G7 is the first “universal standard” for how to print gray in CMYK. Before G7, tonality (lightness and contrast) and gray balance varied widely on different presses and printing technologies. One perfectly good press might be very dark while another was very light. One might have a natural bluish cast while another had a natural reddish cast, etc. Every printing process needed its own custom CMYK files, and sharing files between printers often required extensive (and expensive) prepress corrections.

To address the differences between presses, G7 established a carefully researched definition of gray balance and neutral tonality, based on typical offset printing, and instituted a simple method of calibrating any printing system to match that definition.

Proven Quality Control

A Shared Visual Appearance


This illustration shows what G7 can, and cannot, do. The top three images were produced without any calibration using three different printing technologies: dry- ink digital, inkjet and offset lithography. The bottom images show that G7 calibration has corrected gray tones and improved colored areas. Saturated colors are still affected by ink differences (which G7 cannot adjust), but without a reference proof, all three bottom images are “pleasing” and it’s hard to say which is “correct.”

G7 Tonality (NPDC)

G7 tonality is the relationship between the dot percentage and printed neutral density of two neutral gray scales, one printed in black only, the other printed with “balanced cmy” percentages.
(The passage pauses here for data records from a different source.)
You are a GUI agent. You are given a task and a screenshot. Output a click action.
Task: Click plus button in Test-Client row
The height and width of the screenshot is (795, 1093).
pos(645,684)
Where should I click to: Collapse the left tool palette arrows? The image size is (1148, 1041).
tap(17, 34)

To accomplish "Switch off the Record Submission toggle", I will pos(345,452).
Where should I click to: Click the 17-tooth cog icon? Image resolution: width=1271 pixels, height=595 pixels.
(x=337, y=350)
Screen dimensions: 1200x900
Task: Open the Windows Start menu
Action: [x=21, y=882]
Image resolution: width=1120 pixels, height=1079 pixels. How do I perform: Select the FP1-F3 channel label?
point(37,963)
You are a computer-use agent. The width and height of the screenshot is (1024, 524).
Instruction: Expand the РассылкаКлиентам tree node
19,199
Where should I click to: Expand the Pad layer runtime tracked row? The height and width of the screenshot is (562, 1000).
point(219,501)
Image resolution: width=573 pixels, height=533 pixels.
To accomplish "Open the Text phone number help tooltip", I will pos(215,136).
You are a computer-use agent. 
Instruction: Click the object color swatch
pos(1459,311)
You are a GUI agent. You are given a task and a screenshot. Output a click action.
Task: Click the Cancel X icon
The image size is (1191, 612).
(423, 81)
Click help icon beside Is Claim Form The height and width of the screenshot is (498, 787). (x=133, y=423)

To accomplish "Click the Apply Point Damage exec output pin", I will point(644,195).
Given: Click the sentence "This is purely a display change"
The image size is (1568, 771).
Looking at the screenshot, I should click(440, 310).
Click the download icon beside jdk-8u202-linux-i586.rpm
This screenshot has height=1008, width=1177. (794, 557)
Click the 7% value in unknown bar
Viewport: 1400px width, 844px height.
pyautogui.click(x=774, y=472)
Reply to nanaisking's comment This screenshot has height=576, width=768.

The G7 neutral density values of these gray scales were determined by testing the natural performance of multiple offset presses using ISO-standard ink and paper. The results were averaged into a set of “neutral print density” curves (NPDC). A formula adapts the NPDC curve shape to any available maximum ink density, maintaining highlight contrast but compressing or expanding the curve in darker tones, as shown in the G7 NPDC FanGraph.

G7 Gray Balance

G7 defines gray balance in two parts:

  1. A standardized scale of cmy percentages that should appear neutral to the eye,  and the a* and b* values for each scale step The gray-scale cmy percentages were derived using a formula based on the traditional 50c, 40m, 40y gray balance ratio. Exact values appear in the “G7 How-To” booklet and in Column 5 of the P2P25 target. The a* and b* values for any step of the gray scale vary according to paper color and can be calculated by these simple formulae:  

    a* = paper_a* x (1 - C/100) b* = paper_b* x (1 - C/100) 

  2. G7 gray balance is “paper-relative,” meaning that images printed on different-colored substrates appear slightly different when viewed side by side. When viewed individually, however, each appears neutral to the eye, thanks to a process known as “visual adaptation,” through which the eye uses the surrounding white paper as a neutral reference.

G7 As An International Standard

Idealliance has freely shared the specifications and algorithms for G7, otherwise known as the “near-neutral calibration method,” with ANSI CGATS and the International Standards Organization (ISO). G7 serves as the underlying calibration methodology as part of ISO/PAS 15339's 7 globally recognized characterized reference print conditions and is currently being drafted into ISO 12647-2.